◆ DATA FOR THE TASK
════════

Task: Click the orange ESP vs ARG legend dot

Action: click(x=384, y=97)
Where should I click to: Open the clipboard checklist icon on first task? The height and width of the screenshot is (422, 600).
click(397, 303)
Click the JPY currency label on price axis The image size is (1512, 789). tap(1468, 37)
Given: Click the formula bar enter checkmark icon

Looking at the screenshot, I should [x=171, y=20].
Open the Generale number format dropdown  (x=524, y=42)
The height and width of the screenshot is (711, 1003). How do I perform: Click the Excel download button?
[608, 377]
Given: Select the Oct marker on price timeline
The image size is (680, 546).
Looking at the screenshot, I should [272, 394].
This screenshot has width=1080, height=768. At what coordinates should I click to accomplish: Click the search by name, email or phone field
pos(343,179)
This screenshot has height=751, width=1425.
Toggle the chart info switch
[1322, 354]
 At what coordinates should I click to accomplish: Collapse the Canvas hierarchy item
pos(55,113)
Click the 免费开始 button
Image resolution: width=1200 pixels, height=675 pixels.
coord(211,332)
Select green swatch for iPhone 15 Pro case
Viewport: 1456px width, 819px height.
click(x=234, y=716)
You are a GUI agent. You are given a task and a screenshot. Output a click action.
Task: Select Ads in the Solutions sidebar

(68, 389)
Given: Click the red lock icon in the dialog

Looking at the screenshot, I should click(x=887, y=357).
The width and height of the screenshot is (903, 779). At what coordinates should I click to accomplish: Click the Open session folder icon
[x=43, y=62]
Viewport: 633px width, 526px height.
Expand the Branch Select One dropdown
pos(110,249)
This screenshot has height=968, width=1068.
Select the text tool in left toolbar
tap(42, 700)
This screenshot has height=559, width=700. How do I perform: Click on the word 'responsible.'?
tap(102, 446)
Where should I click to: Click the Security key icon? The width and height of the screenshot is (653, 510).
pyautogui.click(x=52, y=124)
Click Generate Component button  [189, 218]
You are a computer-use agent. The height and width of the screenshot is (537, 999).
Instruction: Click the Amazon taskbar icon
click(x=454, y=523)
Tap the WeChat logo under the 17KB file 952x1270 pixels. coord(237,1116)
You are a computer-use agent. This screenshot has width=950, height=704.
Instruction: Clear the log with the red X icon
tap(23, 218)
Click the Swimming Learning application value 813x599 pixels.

════════

Without any change, write the listing out again.

Task: Click the orange ESP vs ARG legend dot

Action: click(x=384, y=97)
Where should I click to: Open the clipboard checklist icon on first task? The height and width of the screenshot is (422, 600).
click(397, 303)
Click the JPY currency label on price axis The image size is (1512, 789). tap(1468, 37)
Given: Click the formula bar enter checkmark icon

Looking at the screenshot, I should [x=171, y=20].
Open the Generale number format dropdown  (x=524, y=42)
The height and width of the screenshot is (711, 1003). How do I perform: Click the Excel download button?
[608, 377]
Given: Select the Oct marker on price timeline
The image size is (680, 546).
Looking at the screenshot, I should [272, 394].
This screenshot has width=1080, height=768. At what coordinates should I click to accomplish: Click the search by name, email or phone field
pos(343,179)
This screenshot has height=751, width=1425.
Toggle the chart info switch
[1322, 354]
 At what coordinates should I click to accomplish: Collapse the Canvas hierarchy item
pos(55,113)
Click the 免费开始 button
Image resolution: width=1200 pixels, height=675 pixels.
coord(211,332)
Select green swatch for iPhone 15 Pro case
Viewport: 1456px width, 819px height.
click(x=234, y=716)
You are a GUI agent. You are given a task and a screenshot. Output a click action.
Task: Select Ads in the Solutions sidebar

(68, 389)
Given: Click the red lock icon in the dialog

Looking at the screenshot, I should click(x=887, y=357).
The width and height of the screenshot is (903, 779). At what coordinates should I click to accomplish: Click the Open session folder icon
[x=43, y=62]
Viewport: 633px width, 526px height.
Expand the Branch Select One dropdown
pos(110,249)
This screenshot has height=968, width=1068.
Select the text tool in left toolbar
tap(42, 700)
This screenshot has height=559, width=700. How do I perform: Click on the word 'responsible.'?
tap(102, 446)
Where should I click to: Click the Security key icon? The width and height of the screenshot is (653, 510).
pyautogui.click(x=52, y=124)
Click Generate Component button  [189, 218]
You are a computer-use agent. The height and width of the screenshot is (537, 999).
Instruction: Click the Amazon taskbar icon
click(x=454, y=523)
Tap the WeChat logo under the 17KB file 952x1270 pixels. coord(237,1116)
You are a computer-use agent. This screenshot has width=950, height=704.
Instruction: Clear the log with the red X icon
tap(23, 218)
Click the Swimming Learning application value 813x599 pixels.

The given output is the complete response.